The "eye' created by the knot might be considered a little creepy once the urn contains ashes but I love the overall look of the piece.


----------



## rightuppercut (Oct 8, 2008)

That's a nice looking urn you got there Jeff. The walnut is especially nice. I'd like to know more about the threaded piece of cherry. It looks as though the cherry threads into a plastic plumbing fitting. Am I correct? And then the walnut lid fits over all this? Cool idea. I may have to look you up and figure out how to thread stuff.


----------



## Chad (May 10, 2009)

Very nice work, very fitting final resting place for a loved one.


----------



## HLW (Nov 19, 2008)

Jeff,This is a very nice job and looks great. Since it is for a dog I think it would have been more appropriate had you left the 'bark' on it.:laughing:Sorry jeff, I just had to say that.


----------



## Opa Gary (Feb 3, 2010)

Jeff you can give yourself a big pat on the back. I am making a urn for our black lab called Lady, we miss her so and the urn will be the last thing I do for her. 
Did you turn it out of a solid piece of wood? If so how did you keep it from spliting? I have a cherry log that I will cut into 8 inch chunks and want to use them to turn and bowl but am worried about it cracking on me. Any tips for me.


----------



## GeorgeC (Jul 30, 2008)

It bothers me to even be writing this. I have a 13 year old little poodle that is having arthritis problems. Her final resting place has been of concern to me. Would you consider selling one of your urns?
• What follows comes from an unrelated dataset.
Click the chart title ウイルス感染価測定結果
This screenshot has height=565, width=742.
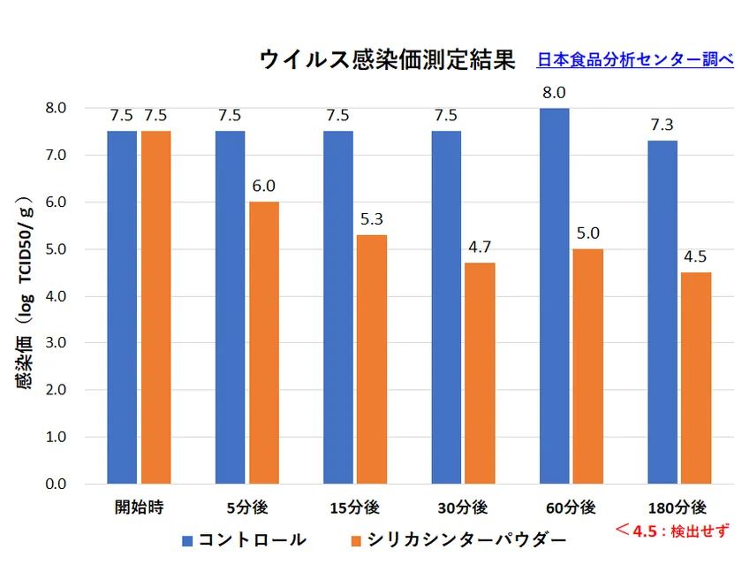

I need to find if I have a cremation facility available.

George


----------



## Jeff4woodturning (Feb 1, 2009)

Thanks for all the comments,

Bill, i didn't notice the eye looking back at me till i review my pictures and thought the same thing.

Paul, your right i did use a 1 1/2" sink drain and plug.(send me a email from my website below if you would like to attend our next meeting, also David Ellsworth Demonstration - March 20, 2010 -- Kirkwood MO)

Opa Gray, first off I'm sorry to hear of the lost of your lab, as they are a big part of our families.
yes it is out of one piece wood, the way i try to stop form checking, make sure you turn to a even wall thickest between 1/4" to 1/8" if the wood is real green you might even have to wipe it down with a damp rag as you go though the hollowing stages. also if i leave it on the lathe any period of time, i slide a plastic bag over it to keep the moisture in the wood till finished. once i part it off i place it in a paper bag with the shavings, fold down the bag and place it in and evenly cool area for a few days, then remove it from that bag place it in a another paper bag without shavings for 2 weeks or so to slow down the drying time.

To keep it from spilling out the ashes, i use plastic 1 1/2" sink drain and plug on my larger urns. they can then be just screwed tight or glued in place. on the urn in this thread i will inlay the pets picture on top of the cherry plug so once the finial cap is raised you will be able to see their pet. please feel free to contact me by email if you have any more questions. hope this helps.

George, I'm sorry to hear about your pet, I know its very hard to do. yes i do sell my urns please send me a email from my website below.


----------



## thekctermite (Dec 23, 2007)

I just lost my chocolate lab Moose on Friday night to an apparent stroke or cardiac arrest and it is just killing me. I've spent the last couple days trying to think of an appropriate thing to do with his ashes when I get them back from the vet. Your urn gives me an idea that I honestly hadn't thought of...Going to place some of the ashes at the duck hunting lake but might keep some of them in an urn of some sort at the house. Wonderful idea and beautiful work.


----------



## Jeff4woodturning (Feb 1, 2009)

KCtermite, spreading some ashes at your favorite hunting spot and the rest in a urn, sounds like a great idea to me. I'm very sorry to hear of the passing of Moose.



also here is a chart to help every one to size a urn for their pets. one cubic inch for every pound is a rule for pets as well for humans. the link below will help you determined how many cubic inches your urn will hold by using cups of rice, 3 cup of rice = 43 cubic inches, 43 pound pet and so on.

http://www.asknumbers.com/CubicInchToCup.aspx


----------



## thekctermite (Dec 23, 2007)

Thanks Jeff. Thanks for sharing the trade "secret" regarding the volume of the urn. I'd have just guessed and inevitably would've made it too small.


----------